How are smoking and loud noise similar?

by Daniel Fink, MD, Chair, The Quiet Coalition

How are smoking and loud noise similar? Reading that sentence, you may think, “Has Dr. Fink lost his mind?”

No, I don’t think so. The American Heart Association News published this report, based on research published by doctors at Northwestern University, documenting the effect of smoking on the development of cardiovascular disease in smokers.

The new insight from this research was that a smoker’s first sign of heart disease was often the last, because it was a fatal heart attack in someone without a previous history of heart disease. This insight builds on research from the United Kingdom showing that even one cigarette dramatically increases the risk of heart attack or stroke.

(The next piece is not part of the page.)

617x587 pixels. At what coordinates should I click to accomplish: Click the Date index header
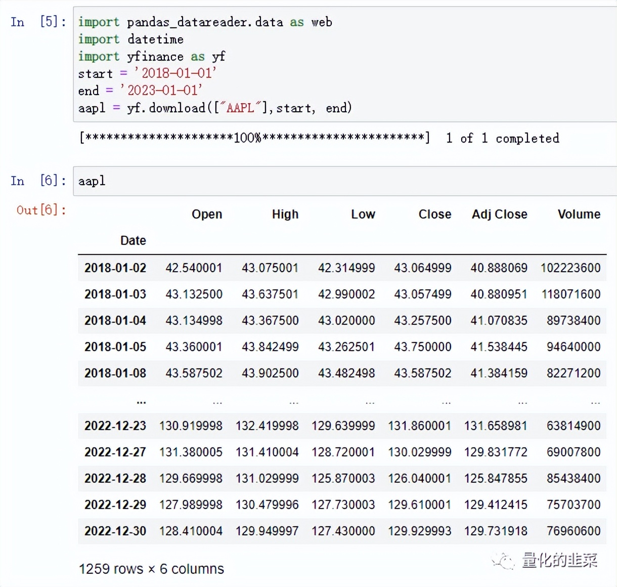[133, 240]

The AHA writes that “[t]he findings show the cumulative harm smoking does to a person’s heart health over a lifetime – kick-starting the development of cardiovascular disease at an earlier age, adding increased risk for fatal events in middle age and persisting into a person’s 80s.”

And that’s why smoking and loud noise are similar. Sometimes, the first sign of auditory damage is the development of tinnitus, hyperacusis, or hearing loss after a one-time noise exposure. That’s what happened to me.

Avoid cigarettes and avoid secondhand smoke to prevent cancer and heart disease.

And avoid exposure to loud noise to prevent hearing loss, tinnitus, and hyperacusis.

Because if something sounds loud, it’s too loud, and your auditory health is at risk.